Huntington Bay is a village in the Town of Huntington in Suffolk County, on East Neck on the North Shore of Long Island, in New York, United States. As of the 2020 census, Huntington Bay had a population of 1,446. It is considered part of the greater Huntington area, which is anchored by Huntington.

==History==
Huntington Bay incorporated as a village in 1924.

In 2000, the Village and the Huntington Yacht Club were involved in a legal dispute over proposals for added floating piers made by the latter party.

==Geography==
According to the United States Census Bureau, the village has a total area of 4.9 sqkm, of which 2.6 sqkm is land and 2.3 sqkm, or 47.32%, is water.

==Demographics==

As of the Census of 2000, there were 1,496 people, 539 households, and 454 families residing in the village. The population density was 1,456.4 PD/sqmi. There were 560 housing units at an average density of 545.2 /sqmi. The racial makeup of the village was 98.46% White, 0.94% Asian, 0.07% African American, and 0.53% from two or more races. Hispanic or Latino of any race were 1.27% of the population.

There were 539 households, out of which 33.4% had children under the age of 18 living with them, 75.9% were married couples living together, 5.4% had a female householder with no husband present, and 15.6% were non-families. 12.6% of all households were made up of individuals, and 8.2% had someone living alone who was 65 years of age or older. The average household size was 2.78 and the average family size was 3.02.

In the village, the population was spread out, with 23.7% under the age of 18, 5.6% from 18 to 24, 18.9% from 25 to 44, 35.4% from 45 to 64, and 16.4% who were 65 years of age or older. The median age was 46 years. For every 100 females, there were 98.4 males. For every 100 females age 18 and over, there were 95.4 males.

The median income for a household in the village was $151,816, and the median income for a family was $163,820. Males had a median income of $100,000 versus $55,893 for females. The per capita income for the village was $71,798. None of the families and 2.0% of the population were living below the poverty line, including no under eighteens and 2.9% of those over 64.

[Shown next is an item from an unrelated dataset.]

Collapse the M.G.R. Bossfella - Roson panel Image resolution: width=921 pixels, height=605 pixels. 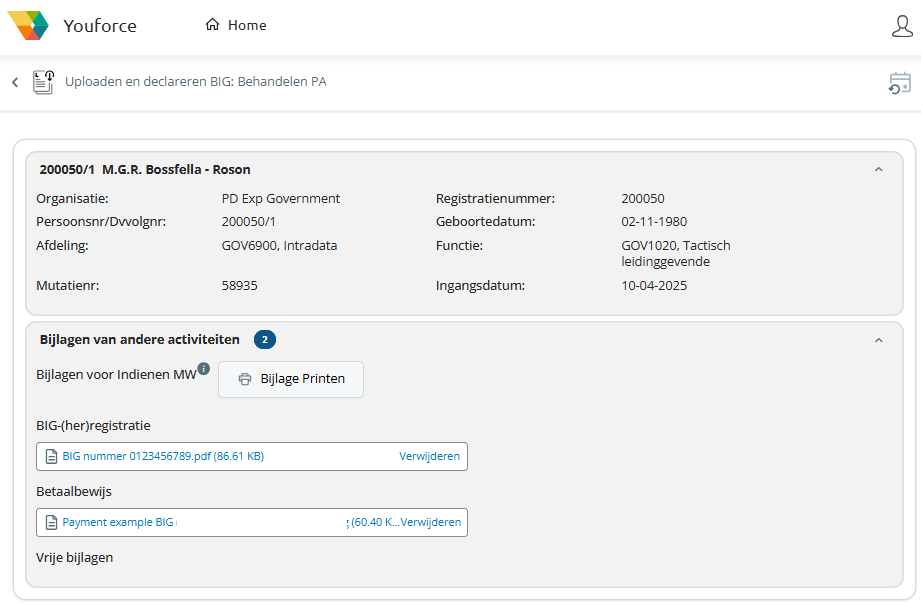[x=879, y=170]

As of the 2020 census, there were 1,446 people. The racial makeup of the village was 90.46% White, 2.01% Asian, 0.35% Black, 0.07% American Indian, 1.80% were of some other race, and 5.32% were of two or more races.

Historical population
| Census | Pop. | Note | %± |
| 1930 | 357 |  | — |
| 1940 | 408 |  | 14.3% |
| 1950 | 585 |  | 43.4% |
| 1960 | 1,267 |  | 116.6% |
| 1970 | 1,789 |  | 41.2% |
| 1980 | 1,783 |  | −0.3% |
| 1990 | 1,521 |  | −14.7% |
| 2000 | 1,496 |  | −1.6% |
| 2010 | 1,425 |  | −4.7% |
| 2020 | 1,446 |  | 1.5% |
U.S. Decennial Census

==Government==
As of July 2024, the Mayor of Huntington Bay is Mark Dara and the Village Trustees are Barbara Beuerlein, Luan Doan, Elizabeth Richter and Kenneth Anna.

===Village police===
The Village of Huntington Bay has its own police department, which provides the entirety of the village with police protection. The 2009-2010 police budget was $1,119,250.00 excluding personnel benefits and soft costs as per the 2024-2025 Adopted Budget.

=== Fire Department ===
The village is covered by the Halesite Fire Department.